Esse logo sempre me pareceu uma tampa de latrina com aquele papel de proteção de tampa de latrina.

Tem algo na DC

Tem algo na DC, talvez a idade ou o fato de ser Detective Comics, que faz dela mais fascista que a Marvel.

1. Há uma obsessão da DC com ordem. Crise na Terra 3 é do significativo (para os brasileiros) ano de 64. E não é por nada que desde Crise nas Infinitas Terras (86) os grandes eventos costumam se chamar Crise alguma coisa. Exceção notável também cheia de significados: Invasão (88–89).

2. As cidades são inventadas, como Brasília, ou rebatizadas, como São Petersburgo (Leningrado), às vezes duplamente, como NY, que virou virou Metrópolis e Gotham City.
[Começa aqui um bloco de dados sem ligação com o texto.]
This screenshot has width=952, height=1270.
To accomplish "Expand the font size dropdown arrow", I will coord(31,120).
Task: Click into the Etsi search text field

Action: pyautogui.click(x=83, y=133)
2. Ordem e Caos. Antes de Grant Morrison se vender à DC, adotando a ideia de que o universo DC é consciente (e, portanto, ordeiro) todos os heróis místicos costumavam se alinhar aos senhores da ordem. Morrison reinventou Kid Eternity como campeão do Caos. A Marvel tem um senhor da Ordem e um senhor do Caos, mas o que eles fazem, principalmente o senhor do Caos, é caretas para o Warlock.

3. Até o megavilão é um deus. Darkseid é o deus da escuridão. Portanto, um mal ordenador dentro de um panteão ordenado. Inclusive, a missão de Darkseid não é o que os Superamigos diziam, casar com a Mulher-Maravilha. (Sim, a Globo mente.) O objetivo de Darkseid é solucionar a equação anti-vida, ordenando de vez o universo. O equivalente da Marvel, inspirado no próprio Darkseid, Thanos, é um titã que ocasionalmente alcança a divindade. E tem uma missão menos ordeira, quer apenas matar metade do universo para honrar sua idolatrada, dona Morte.
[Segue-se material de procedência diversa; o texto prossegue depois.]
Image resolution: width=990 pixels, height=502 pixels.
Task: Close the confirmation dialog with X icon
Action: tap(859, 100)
4. O metagene. Nos anos 90 a DC, cobiçosa dos X-men, inventou a noção de um metagene que predispunha seres humanos a se tornarem meta-humanos (pessoas com superpoderes). A ordem dentro da biologia.

5. A Bíblia do Crime. Até os criminosos, aqueles agentes do caos, um bando “supersticioso e covarde”, a DC tenta botar na linha com a mitologia da Corte das Corujas.